The political battle ahead is to pick a set of new leaders from among the politburo members for which names are flying around with intense contestations, gossip observed. The most touted name by the veterans, the rising star among the new generation of the TPLFites, Alem appears to fit the profile for the job, claims gossip. Born to farmers, he is a TPLF child, brought up and educated by the Front since the age of nine, to claim the most powerful office of the TPLF Secretariat, gossip revealed. He was not elected even to the Central Committee up until 2008, during the ninth Congress of the Front.

Ironically, his age appears to be a disadvantage in contrast to Debretsion, a technically able man with doctoral studies in technology. Although he had joined the liberation struggle much earlier, he is considered to be a second-generation TPLFite leader for he joined the politburo only in 2010, after the Front began its succession plan a decade ago.

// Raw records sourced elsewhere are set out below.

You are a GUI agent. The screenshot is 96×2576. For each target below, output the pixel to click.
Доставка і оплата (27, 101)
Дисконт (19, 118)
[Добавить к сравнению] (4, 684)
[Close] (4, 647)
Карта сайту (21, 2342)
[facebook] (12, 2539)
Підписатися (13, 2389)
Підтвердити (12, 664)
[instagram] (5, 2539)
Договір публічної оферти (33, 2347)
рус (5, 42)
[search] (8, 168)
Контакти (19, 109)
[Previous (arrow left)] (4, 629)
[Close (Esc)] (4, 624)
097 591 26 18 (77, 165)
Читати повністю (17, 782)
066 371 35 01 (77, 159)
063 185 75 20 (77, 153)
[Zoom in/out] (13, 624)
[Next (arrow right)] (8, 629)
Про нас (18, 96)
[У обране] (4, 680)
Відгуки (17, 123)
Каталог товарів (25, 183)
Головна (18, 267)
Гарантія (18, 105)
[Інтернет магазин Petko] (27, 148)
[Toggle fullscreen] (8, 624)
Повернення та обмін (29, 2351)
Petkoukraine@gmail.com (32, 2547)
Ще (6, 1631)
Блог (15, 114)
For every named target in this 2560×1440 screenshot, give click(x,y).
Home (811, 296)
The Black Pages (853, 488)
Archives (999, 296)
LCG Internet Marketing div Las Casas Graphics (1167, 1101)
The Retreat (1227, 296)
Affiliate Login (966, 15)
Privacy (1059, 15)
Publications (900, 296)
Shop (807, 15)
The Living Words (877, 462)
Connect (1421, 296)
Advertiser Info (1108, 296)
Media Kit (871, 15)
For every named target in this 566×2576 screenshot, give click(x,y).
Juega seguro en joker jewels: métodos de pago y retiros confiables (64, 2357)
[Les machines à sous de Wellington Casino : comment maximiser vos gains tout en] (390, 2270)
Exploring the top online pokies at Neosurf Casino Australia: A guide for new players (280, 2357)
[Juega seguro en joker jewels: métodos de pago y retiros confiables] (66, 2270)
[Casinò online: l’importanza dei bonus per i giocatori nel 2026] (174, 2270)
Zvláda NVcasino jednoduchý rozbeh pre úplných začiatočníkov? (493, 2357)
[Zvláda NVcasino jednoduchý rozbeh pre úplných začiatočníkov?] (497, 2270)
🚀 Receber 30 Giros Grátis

Another hopeful of the top office, a veteran of the struggling joining it in the early 1970s, is Feteleworq Gebreegziabher, a.k.a Monjorino. A stalwart of the Tigray Regional State, serving it in various bureaus from education, trade, industry to urban development and transport, she was first elected to the Central Committee in 2006, during the Eighth Congress of the Front. Now serving as TPLF’s person in EPRDF’s Council under Shiferaw Shigutie, she too faces formidable challenges to her rise to power for lack of experience in leading top political institutions at the regional and federal levels, says gossip. Feteleworq is also perceived no less polarising and dividing figure in the leadership as her nemesis in the politburo, Azeb, claims gossip.

It is such lockdown in the TPFL leadership that makes its reshuffling the most anticipated among those at the gossip corridor, perhaps for the first time since the crisis in the early 2000s, gossip recalled. If the status quo is to change – not yet a done deal – its leaders will be determined to stop the rise of their adversaries, gossip foresees.

The biggest contention, thus, will be over the nomination for the chairperson position, which will be made in public, claims gossip. The actual selection is to be made in secret ballots by 45 members of the Central Committee, who may have surprises in store, says gossip.